> _What to do_: Rewrite the listing from the line with "coordinates (320, 1358)." up to and including its last line, changing "Locate an element" to "Find an element" and leaving everything else unchanged.

--- Listed entries Enclosed Below ---

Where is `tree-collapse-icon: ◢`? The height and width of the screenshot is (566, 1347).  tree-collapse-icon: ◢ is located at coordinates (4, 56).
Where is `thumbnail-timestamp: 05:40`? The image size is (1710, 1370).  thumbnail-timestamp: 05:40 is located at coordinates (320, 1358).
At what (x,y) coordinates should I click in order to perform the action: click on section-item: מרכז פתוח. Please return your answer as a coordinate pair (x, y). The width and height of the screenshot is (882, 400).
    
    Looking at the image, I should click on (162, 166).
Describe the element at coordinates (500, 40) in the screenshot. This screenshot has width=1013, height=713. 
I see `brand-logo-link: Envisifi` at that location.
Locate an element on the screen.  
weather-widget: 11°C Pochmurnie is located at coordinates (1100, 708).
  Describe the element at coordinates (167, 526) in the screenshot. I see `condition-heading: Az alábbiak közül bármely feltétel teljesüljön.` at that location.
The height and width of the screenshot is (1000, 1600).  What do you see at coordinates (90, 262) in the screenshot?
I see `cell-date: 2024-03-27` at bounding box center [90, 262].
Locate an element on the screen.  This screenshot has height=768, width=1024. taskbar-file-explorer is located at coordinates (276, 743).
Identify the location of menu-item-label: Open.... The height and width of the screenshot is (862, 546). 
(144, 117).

--- End of Enclosed Listed entries ---

> _Answer below_:
Where is `thumbnail-timestamp: 05:40`? The image size is (1710, 1370).  thumbnail-timestamp: 05:40 is located at coordinates (320, 1358).
At what (x,y) coordinates should I click in order to perform the action: click on section-item: מרכז פתוח. Please return your answer as a coordinate pair (x, y). The width and height of the screenshot is (882, 400).
    
    Looking at the image, I should click on (162, 166).
Describe the element at coordinates (500, 40) in the screenshot. This screenshot has width=1013, height=713. 
I see `brand-logo-link: Envisifi` at that location.
Find an element on the screen.  
weather-widget: 11°C Pochmurnie is located at coordinates (1100, 708).
  Describe the element at coordinates (167, 526) in the screenshot. I see `condition-heading: Az alábbiak közül bármely feltétel teljesüljön.` at that location.
The height and width of the screenshot is (1000, 1600).  What do you see at coordinates (90, 262) in the screenshot?
I see `cell-date: 2024-03-27` at bounding box center [90, 262].
Find an element on the screen.  This screenshot has height=768, width=1024. taskbar-file-explorer is located at coordinates (276, 743).
Identify the location of menu-item-label: Open.... The height and width of the screenshot is (862, 546). 
(144, 117).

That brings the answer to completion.